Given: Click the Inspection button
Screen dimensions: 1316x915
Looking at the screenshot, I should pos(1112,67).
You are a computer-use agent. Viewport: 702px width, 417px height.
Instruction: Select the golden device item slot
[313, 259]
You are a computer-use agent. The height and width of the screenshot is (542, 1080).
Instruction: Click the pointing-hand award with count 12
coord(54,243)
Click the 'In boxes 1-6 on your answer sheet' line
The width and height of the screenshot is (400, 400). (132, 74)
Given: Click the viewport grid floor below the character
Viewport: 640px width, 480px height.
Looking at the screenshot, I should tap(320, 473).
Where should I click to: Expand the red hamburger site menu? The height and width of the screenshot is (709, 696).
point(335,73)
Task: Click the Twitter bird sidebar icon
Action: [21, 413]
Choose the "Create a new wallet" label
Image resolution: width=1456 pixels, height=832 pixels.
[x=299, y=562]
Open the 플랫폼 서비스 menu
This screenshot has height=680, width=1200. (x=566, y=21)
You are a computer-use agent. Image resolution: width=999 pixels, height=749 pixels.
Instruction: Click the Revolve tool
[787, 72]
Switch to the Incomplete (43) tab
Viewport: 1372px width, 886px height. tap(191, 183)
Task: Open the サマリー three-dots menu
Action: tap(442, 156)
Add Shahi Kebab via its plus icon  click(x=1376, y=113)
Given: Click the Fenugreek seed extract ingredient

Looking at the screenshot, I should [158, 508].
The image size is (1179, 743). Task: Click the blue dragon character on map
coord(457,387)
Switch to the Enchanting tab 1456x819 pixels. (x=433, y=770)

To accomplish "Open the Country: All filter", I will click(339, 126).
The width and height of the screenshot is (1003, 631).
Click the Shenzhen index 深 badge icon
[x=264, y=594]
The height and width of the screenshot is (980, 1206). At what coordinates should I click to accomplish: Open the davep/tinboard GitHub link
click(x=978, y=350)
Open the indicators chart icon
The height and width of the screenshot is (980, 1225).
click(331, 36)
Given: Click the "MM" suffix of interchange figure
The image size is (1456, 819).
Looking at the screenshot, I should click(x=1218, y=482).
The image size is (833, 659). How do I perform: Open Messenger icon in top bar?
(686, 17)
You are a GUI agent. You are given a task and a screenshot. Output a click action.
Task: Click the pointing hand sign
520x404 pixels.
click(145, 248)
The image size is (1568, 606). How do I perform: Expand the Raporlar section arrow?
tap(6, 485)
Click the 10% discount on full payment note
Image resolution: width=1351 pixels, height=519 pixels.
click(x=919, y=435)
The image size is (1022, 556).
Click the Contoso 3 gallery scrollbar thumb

DIRECTIVE
Quote the data from the line with "Given: Click the Fenugreek" to the line with "click(x=978, y=350)", inclusive.

RESULT BELOW
Given: Click the Fenugreek seed extract ingredient

Looking at the screenshot, I should [158, 508].
The image size is (1179, 743). Task: Click the blue dragon character on map
coord(457,387)
Switch to the Enchanting tab 1456x819 pixels. (x=433, y=770)

To accomplish "Open the Country: All filter", I will click(339, 126).
The width and height of the screenshot is (1003, 631).
Click the Shenzhen index 深 badge icon
[x=264, y=594]
The height and width of the screenshot is (980, 1206). At what coordinates should I click to accomplish: Open the davep/tinboard GitHub link
click(x=978, y=350)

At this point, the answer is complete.